"Lo que hay que entender es que los sistemas de seguridad chilenos tienen que actuar coordinadamente y saber que están actuando contra un sistema trasnacional de delito".
"Lo que hay que entender es que los sistemas de seguridad chilenos tienen que actuar coordinadamente y saber que están actuando contra un sistema trasnacional de delito".
El investigador del Centro de Estudios Públicos (CEP), Aldo Mascareño abordó las estrategias que se han implementado para enfrentar el avance del crimen organizado en Chile, señalando que si bien algunas medidas han mostrado resultados, estas no son suficientes para enfrentar un fenómeno de carácter transnacional y de largo alcance.

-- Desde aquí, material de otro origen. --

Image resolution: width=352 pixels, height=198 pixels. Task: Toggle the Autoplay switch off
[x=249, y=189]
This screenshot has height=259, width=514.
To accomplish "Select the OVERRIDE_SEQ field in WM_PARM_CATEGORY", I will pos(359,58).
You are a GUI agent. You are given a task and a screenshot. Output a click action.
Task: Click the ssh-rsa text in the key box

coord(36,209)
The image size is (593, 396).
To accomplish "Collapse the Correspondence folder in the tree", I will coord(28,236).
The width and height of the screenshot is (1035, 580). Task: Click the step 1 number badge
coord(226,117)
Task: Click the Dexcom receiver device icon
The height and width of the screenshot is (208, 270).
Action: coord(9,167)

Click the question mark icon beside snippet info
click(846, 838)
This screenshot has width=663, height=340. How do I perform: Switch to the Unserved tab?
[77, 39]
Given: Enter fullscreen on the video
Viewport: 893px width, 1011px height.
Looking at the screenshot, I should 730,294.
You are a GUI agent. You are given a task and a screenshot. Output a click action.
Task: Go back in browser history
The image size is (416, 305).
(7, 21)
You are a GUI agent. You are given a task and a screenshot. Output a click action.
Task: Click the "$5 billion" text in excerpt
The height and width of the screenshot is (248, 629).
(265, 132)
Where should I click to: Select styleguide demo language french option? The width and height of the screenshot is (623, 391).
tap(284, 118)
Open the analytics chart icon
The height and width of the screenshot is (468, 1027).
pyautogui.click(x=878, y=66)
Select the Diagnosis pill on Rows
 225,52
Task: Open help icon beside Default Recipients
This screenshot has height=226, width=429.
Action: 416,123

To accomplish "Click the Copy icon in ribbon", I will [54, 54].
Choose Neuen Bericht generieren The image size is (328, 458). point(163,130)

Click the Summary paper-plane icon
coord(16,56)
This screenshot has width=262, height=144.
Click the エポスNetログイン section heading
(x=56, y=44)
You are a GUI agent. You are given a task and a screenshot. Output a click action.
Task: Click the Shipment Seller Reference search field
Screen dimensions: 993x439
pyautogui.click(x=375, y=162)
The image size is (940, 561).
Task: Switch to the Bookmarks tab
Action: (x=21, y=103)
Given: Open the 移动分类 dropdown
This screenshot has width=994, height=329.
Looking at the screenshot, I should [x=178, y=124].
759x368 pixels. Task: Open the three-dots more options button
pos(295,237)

En ese sentido, sostuvo que iniciativas como la construcción de zanjas en la frontera y otras intervenciones territoriales pueden contribuir al control del delito, aunque advirtió que su impacto es limitado si no forman parte de una estrategia más amplia. "Las acciones como las zanjas e intervenciones, son reales, son efectivas, pero son insuficientes cuando uno observa el problema en el largo plazo", afirmó.
Mascareño enfatizó además la necesidad de fortalecer la coordinación entre las distintas instituciones encargadas de la seguridad, considerando que las organizaciones criminales operan más allá de las fronteras nacionales. "Lo que hay que entender es que los sistemas de seguridad chilenos tienen que actuar coordinadamente y saber que está actuando contra un sistema trasnacional de delito", señaló.
Asimismo, el académico se refirió a la utilización de las Fuerzas Armadas en tareas vinculadas al combate del crimen organizado, planteando que una excesiva militarización puede generar efectos contraproducentes si no va acompañada del fortalecimiento de cuerpos policiales especializados.
"Cuando se militariza el problema y no se desarrollan policías especializadas, comienza a haber un contacto permanente y directo de los militares con estas fuerzas delictuales", advirtió.